## BEGIN Information given
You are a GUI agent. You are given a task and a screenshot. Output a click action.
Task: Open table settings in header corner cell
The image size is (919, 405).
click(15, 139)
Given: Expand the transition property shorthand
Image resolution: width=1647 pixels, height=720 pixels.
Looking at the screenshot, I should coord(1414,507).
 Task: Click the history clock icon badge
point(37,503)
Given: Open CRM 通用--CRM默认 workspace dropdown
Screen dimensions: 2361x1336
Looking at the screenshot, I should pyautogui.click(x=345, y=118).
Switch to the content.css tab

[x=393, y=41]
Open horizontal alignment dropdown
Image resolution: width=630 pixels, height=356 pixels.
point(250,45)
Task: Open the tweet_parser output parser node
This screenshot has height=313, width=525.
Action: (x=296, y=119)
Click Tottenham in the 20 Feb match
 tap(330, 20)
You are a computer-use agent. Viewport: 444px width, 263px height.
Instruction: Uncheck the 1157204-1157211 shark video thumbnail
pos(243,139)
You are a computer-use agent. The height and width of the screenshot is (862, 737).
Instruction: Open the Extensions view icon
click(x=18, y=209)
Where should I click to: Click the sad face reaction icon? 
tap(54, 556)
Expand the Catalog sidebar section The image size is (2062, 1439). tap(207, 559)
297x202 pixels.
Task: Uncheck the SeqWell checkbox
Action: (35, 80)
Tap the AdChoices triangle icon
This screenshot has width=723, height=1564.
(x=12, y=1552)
## END Information given
* Exercise description
Please rewrite all the rows above, replacing "Tottenham" with "Chelsea" and leaving everything else unchanged.

* Output below
You are a GUI agent. You are given a task and a screenshot. Output a click action.
Task: Open table settings in header corner cell
The image size is (919, 405).
click(15, 139)
Given: Expand the transition property shorthand
Image resolution: width=1647 pixels, height=720 pixels.
Looking at the screenshot, I should coord(1414,507).
 Task: Click the history clock icon badge
point(37,503)
Given: Open CRM 通用--CRM默认 workspace dropdown
Screen dimensions: 2361x1336
Looking at the screenshot, I should pyautogui.click(x=345, y=118).
Switch to the content.css tab

[x=393, y=41]
Open horizontal alignment dropdown
Image resolution: width=630 pixels, height=356 pixels.
point(250,45)
Task: Open the tweet_parser output parser node
This screenshot has height=313, width=525.
Action: (x=296, y=119)
Click Chelsea in the 20 Feb match
 tap(330, 20)
You are a computer-use agent. Viewport: 444px width, 263px height.
Instruction: Uncheck the 1157204-1157211 shark video thumbnail
pos(243,139)
You are a computer-use agent. The height and width of the screenshot is (862, 737).
Instruction: Open the Extensions view icon
click(x=18, y=209)
Where should I click to: Click the sad face reaction icon? 
tap(54, 556)
Expand the Catalog sidebar section The image size is (2062, 1439). tap(207, 559)
297x202 pixels.
Task: Uncheck the SeqWell checkbox
Action: (35, 80)
Tap the AdChoices triangle icon
This screenshot has width=723, height=1564.
(x=12, y=1552)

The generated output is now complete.